TASK BRIEF. Please reproduce every entry below without omitting a single line.

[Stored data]
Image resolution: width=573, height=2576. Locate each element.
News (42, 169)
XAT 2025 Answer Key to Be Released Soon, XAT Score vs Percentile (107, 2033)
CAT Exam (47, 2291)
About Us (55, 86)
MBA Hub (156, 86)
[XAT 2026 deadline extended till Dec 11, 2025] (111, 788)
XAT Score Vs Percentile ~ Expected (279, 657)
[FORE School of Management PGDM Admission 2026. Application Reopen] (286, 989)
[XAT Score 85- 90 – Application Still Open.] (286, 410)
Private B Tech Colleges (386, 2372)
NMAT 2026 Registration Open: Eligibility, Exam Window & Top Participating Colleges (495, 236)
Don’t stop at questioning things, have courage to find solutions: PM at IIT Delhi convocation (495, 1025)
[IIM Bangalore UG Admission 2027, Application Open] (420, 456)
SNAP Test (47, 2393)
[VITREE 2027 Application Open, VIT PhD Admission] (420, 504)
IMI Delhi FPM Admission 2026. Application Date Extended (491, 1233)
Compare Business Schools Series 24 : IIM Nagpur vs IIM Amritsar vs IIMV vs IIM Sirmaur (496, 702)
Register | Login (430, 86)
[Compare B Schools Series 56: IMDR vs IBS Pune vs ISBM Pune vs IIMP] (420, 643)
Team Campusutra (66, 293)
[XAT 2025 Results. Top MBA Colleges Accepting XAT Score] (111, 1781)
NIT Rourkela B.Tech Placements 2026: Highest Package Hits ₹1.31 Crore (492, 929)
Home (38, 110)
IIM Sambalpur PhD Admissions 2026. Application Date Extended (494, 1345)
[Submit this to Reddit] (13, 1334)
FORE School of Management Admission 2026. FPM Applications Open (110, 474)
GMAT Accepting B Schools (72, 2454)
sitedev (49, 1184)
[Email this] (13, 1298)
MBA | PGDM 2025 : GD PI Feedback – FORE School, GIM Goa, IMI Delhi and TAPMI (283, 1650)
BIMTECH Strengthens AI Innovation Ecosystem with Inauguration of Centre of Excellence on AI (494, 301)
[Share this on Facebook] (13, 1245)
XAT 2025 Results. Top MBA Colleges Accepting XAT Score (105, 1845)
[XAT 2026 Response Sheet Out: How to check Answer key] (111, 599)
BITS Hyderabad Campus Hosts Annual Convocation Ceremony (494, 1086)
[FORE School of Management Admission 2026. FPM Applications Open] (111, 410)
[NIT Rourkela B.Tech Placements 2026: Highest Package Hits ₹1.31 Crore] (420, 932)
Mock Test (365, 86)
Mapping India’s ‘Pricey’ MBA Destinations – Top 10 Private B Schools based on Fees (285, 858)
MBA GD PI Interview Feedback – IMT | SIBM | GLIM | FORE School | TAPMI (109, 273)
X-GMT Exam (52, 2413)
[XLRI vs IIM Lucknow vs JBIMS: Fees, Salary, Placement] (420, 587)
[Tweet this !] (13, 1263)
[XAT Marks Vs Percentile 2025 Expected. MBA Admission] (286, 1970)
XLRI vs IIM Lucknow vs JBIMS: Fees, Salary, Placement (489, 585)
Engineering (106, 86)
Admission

ANSWER SECTION.
Image resolution: width=573, height=2576. Locate each element.
News (42, 169)
XAT 2025 Answer Key to Be Released Soon, XAT Score vs Percentile (107, 2033)
CAT Exam (47, 2291)
About Us (55, 86)
MBA Hub (156, 86)
[XAT 2026 deadline extended till Dec 11, 2025] (111, 788)
XAT Score Vs Percentile ~ Expected (279, 657)
[FORE School of Management PGDM Admission 2026. Application Reopen] (286, 989)
[XAT Score 85- 90 – Application Still Open.] (286, 410)
Private B Tech Colleges (386, 2372)
NMAT 2026 Registration Open: Eligibility, Exam Window & Top Participating Colleges (495, 236)
Don’t stop at questioning things, have courage to find solutions: PM at IIT Delhi convocation (495, 1025)
[IIM Bangalore UG Admission 2027, Application Open] (420, 456)
SNAP Test (47, 2393)
[VITREE 2027 Application Open, VIT PhD Admission] (420, 504)
IMI Delhi FPM Admission 2026. Application Date Extended (491, 1233)
Compare Business Schools Series 24 : IIM Nagpur vs IIM Amritsar vs IIMV vs IIM Sirmaur (496, 702)
Register | Login (430, 86)
[Compare B Schools Series 56: IMDR vs IBS Pune vs ISBM Pune vs IIMP] (420, 643)
Team Campusutra (66, 293)
[XAT 2025 Results. Top MBA Colleges Accepting XAT Score] (111, 1781)
NIT Rourkela B.Tech Placements 2026: Highest Package Hits ₹1.31 Crore (492, 929)
Home (38, 110)
IIM Sambalpur PhD Admissions 2026. Application Date Extended (494, 1345)
[Submit this to Reddit] (13, 1334)
FORE School of Management Admission 2026. FPM Applications Open (110, 474)
GMAT Accepting B Schools (72, 2454)
sitedev (49, 1184)
[Email this] (13, 1298)
MBA | PGDM 2025 : GD PI Feedback – FORE School, GIM Goa, IMI Delhi and TAPMI (283, 1650)
BIMTECH Strengthens AI Innovation Ecosystem with Inauguration of Centre of Excellence on AI (494, 301)
[Share this on Facebook] (13, 1245)
XAT 2025 Results. Top MBA Colleges Accepting XAT Score (105, 1845)
[XAT 2026 Response Sheet Out: How to check Answer key] (111, 599)
BITS Hyderabad Campus Hosts Annual Convocation Ceremony (494, 1086)
[FORE School of Management Admission 2026. FPM Applications Open] (111, 410)
[NIT Rourkela B.Tech Placements 2026: Highest Package Hits ₹1.31 Crore] (420, 932)
Mock Test (365, 86)
Mapping India’s ‘Pricey’ MBA Destinations – Top 10 Private B Schools based on Fees (285, 858)
MBA GD PI Interview Feedback – IMT | SIBM | GLIM | FORE School | TAPMI (109, 273)
X-GMT Exam (52, 2413)
[XLRI vs IIM Lucknow vs JBIMS: Fees, Salary, Placement] (420, 587)
[Tweet this !] (13, 1263)
[XAT Marks Vs Percentile 2025 Expected. MBA Admission] (286, 1970)
XLRI vs IIM Lucknow vs JBIMS: Fees, Salary, Placement (489, 585)
Engineering (106, 86)
Admission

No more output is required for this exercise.